A mysterious ghost ship washed up on Liberia’s coast. The regional government is facing flak from its citizens for failing to notice the entry of an unauthorized seafaring vessel into the country’s sovereign waters for two whole days.
The presence of an abandoned ghost ship on one of Liberia’s many beaches has baffled the country’s coast guard. The ship is a huge 210-foot oil tanker that is missing its entire crew. The ship had run aground in the coastal city of Robertsport, some 75 kilometres (47 miles) west of Monrovia, reported the Telegraph. Though the ghost ship had run aground for about two days, the government remained oblivious to its presence, drawing the ire of its citizens.
The ghost ship has been identified as “Tamaya 1.” Its identification was possible only because the name was scrolled on its side, as it is a customary maritime practice. The sudden appearance of the ship has yet to be understood. Perplexed about the entry of a completely unauthorized, random ship in its territorial waters, Liberia’s Ministry of Defense has sent out Coast Guard personnel to investigate.
The officials have been going through the maritime registry to try and determine the owner of the vessel. All international vessels have to be cataloged in a registry that’s available to all the nations. The registry notes the make and model of the vessel and its origin as well as the general purpose.
Based on the name, the officials determined Tamaya 1 was an oil tanker and its port of origin was Nigeria. This also means the ship was supposed to hoist a large, clearly visible Nigerian flag. However, the ghost ship showed no signs of any flag. Moreover, the ship appears to have been gutted by fire, leaving the bridge (Upper and Control Center) burned, reported Front Page Africa.
All the documents aboard the ship, which could have shed more light about the ship’s voyage, crew, and cargo, have also been burnt to a crisp, and the only identifying feature available to investigators appears to be its name, reported IFL Science. Interestingly, the name appears misleading as some reports link the oil tanker to the country of Panama.

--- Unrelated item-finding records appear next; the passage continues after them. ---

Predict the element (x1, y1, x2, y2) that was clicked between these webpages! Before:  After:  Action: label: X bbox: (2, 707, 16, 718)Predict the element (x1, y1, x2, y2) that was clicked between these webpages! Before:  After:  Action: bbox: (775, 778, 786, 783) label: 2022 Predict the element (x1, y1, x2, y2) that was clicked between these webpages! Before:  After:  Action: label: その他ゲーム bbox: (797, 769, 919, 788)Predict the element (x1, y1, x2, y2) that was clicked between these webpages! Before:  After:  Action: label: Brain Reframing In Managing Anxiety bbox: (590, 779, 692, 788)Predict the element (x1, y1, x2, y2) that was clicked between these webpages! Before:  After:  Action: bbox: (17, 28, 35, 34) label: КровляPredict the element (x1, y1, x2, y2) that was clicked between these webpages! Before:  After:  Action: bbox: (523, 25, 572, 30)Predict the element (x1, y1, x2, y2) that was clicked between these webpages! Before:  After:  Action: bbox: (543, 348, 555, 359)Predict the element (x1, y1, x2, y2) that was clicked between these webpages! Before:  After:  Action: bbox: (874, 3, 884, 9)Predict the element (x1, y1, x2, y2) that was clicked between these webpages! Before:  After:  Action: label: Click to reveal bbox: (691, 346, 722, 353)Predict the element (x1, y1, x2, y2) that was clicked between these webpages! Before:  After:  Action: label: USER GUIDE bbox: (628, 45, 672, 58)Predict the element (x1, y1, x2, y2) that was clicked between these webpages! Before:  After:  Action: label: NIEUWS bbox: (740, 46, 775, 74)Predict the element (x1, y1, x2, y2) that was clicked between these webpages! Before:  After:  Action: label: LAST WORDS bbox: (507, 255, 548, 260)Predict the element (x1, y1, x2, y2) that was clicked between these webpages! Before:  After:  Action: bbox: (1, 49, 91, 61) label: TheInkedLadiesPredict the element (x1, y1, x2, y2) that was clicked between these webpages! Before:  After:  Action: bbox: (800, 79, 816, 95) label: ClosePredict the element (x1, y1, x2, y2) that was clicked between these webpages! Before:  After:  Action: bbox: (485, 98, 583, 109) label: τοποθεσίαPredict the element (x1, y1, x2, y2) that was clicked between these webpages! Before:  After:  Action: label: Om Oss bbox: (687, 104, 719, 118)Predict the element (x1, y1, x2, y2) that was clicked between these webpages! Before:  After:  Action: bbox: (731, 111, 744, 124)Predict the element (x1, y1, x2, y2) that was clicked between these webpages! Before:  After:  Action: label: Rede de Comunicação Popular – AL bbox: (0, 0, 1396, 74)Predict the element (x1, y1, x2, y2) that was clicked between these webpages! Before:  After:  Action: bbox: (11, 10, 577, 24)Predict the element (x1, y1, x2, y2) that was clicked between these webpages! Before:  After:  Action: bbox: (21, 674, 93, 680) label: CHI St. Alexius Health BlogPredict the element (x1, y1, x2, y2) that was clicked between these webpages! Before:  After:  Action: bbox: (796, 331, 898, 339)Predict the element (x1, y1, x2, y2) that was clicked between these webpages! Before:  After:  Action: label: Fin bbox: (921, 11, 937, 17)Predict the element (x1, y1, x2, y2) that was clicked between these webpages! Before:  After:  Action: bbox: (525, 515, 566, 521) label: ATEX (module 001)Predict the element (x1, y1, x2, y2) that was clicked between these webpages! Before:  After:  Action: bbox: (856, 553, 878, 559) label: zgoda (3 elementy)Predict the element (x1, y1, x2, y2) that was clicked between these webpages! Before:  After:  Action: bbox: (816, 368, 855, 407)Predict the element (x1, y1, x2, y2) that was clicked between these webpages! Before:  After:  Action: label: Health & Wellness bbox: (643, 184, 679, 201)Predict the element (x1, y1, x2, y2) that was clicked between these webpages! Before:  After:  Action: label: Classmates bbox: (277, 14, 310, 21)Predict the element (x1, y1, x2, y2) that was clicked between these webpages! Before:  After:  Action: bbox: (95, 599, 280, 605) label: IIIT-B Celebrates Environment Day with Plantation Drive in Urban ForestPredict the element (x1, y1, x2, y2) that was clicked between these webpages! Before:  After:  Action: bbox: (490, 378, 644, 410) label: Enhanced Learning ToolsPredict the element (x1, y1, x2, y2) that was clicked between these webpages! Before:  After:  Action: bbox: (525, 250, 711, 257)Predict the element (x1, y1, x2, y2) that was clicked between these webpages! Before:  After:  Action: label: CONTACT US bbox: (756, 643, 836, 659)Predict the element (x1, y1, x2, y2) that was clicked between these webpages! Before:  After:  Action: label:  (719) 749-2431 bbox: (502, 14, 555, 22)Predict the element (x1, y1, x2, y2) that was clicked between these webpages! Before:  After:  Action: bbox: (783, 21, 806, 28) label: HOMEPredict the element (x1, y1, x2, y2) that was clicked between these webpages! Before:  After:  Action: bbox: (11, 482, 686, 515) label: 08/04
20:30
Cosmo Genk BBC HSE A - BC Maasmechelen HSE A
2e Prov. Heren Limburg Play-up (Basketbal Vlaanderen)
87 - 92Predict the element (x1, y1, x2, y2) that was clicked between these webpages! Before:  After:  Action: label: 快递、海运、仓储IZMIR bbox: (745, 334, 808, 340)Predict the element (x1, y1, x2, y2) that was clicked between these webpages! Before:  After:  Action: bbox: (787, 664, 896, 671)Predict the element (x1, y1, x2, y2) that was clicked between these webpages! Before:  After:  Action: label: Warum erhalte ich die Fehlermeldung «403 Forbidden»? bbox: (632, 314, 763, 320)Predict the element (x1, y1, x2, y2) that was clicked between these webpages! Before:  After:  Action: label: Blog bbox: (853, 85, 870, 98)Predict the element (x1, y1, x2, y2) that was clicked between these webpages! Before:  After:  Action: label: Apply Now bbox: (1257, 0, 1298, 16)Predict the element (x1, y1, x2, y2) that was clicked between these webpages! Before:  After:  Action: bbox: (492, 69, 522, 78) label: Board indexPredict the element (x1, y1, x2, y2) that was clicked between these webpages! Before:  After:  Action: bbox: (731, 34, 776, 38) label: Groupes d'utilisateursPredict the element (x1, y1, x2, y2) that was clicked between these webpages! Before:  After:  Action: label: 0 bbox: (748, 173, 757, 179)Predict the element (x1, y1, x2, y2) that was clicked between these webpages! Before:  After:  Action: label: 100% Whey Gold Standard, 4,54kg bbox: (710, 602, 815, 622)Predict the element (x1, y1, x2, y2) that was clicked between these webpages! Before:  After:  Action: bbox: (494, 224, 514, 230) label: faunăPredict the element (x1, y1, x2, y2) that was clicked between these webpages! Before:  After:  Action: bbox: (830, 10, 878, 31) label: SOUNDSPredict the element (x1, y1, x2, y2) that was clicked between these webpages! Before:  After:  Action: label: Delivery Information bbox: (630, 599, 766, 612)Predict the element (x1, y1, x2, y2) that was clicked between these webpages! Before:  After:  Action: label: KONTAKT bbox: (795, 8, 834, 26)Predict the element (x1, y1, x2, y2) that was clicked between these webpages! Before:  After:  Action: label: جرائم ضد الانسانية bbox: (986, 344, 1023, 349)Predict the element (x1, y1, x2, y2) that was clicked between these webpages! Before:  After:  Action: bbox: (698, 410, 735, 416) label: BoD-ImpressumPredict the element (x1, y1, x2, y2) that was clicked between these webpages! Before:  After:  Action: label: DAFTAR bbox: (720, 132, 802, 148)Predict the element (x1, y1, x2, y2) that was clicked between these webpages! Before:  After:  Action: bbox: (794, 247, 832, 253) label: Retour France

On April 22, the 210-foot oil tanker signaled its position off the west coast of Africa, reported Maritime Traffic. The website tracks seafaring vessels all over the world. The website reports that after the ghost ship’s last transmission on April 22, there were no signals or geo-location pings. Large ships such as oil tankers must regularly transmit their position, speed, and direction for safety reasons. The information is broadcast electronically and automatically.
Since the signal stopped, the oil tanker became completely silent. Experts speculate that either the signal transmission equipment malfunctioned or it was intentionally sabotaged.
The ghost ship had its entire crew missing. However, one of the two lifeboats was missing as well. Hence, there are chances the crew might have escaped the burning oil tanker. However, unless the crew members turn up at a port or are picked up by another vessel, they will be listed as missing at sea.
Liberian Defense Minister Brownie Samukai speculates there might not be any wrongdoing. As parts of the ship were burnt, it is quite likely the ship was in distress, and fearing for their lives, the crew decided to abandon it.
According to Newser, the Liberian Coast Guard (LCG) heard from the Maritime Regional Monitoring Rescue Coordination Center that the tanker was seen by some fishermen to be in possible distress four days after its final signal. If the information pans out to be accurate, it is likely the crew might have been picked up by fishermen, hope maritime experts.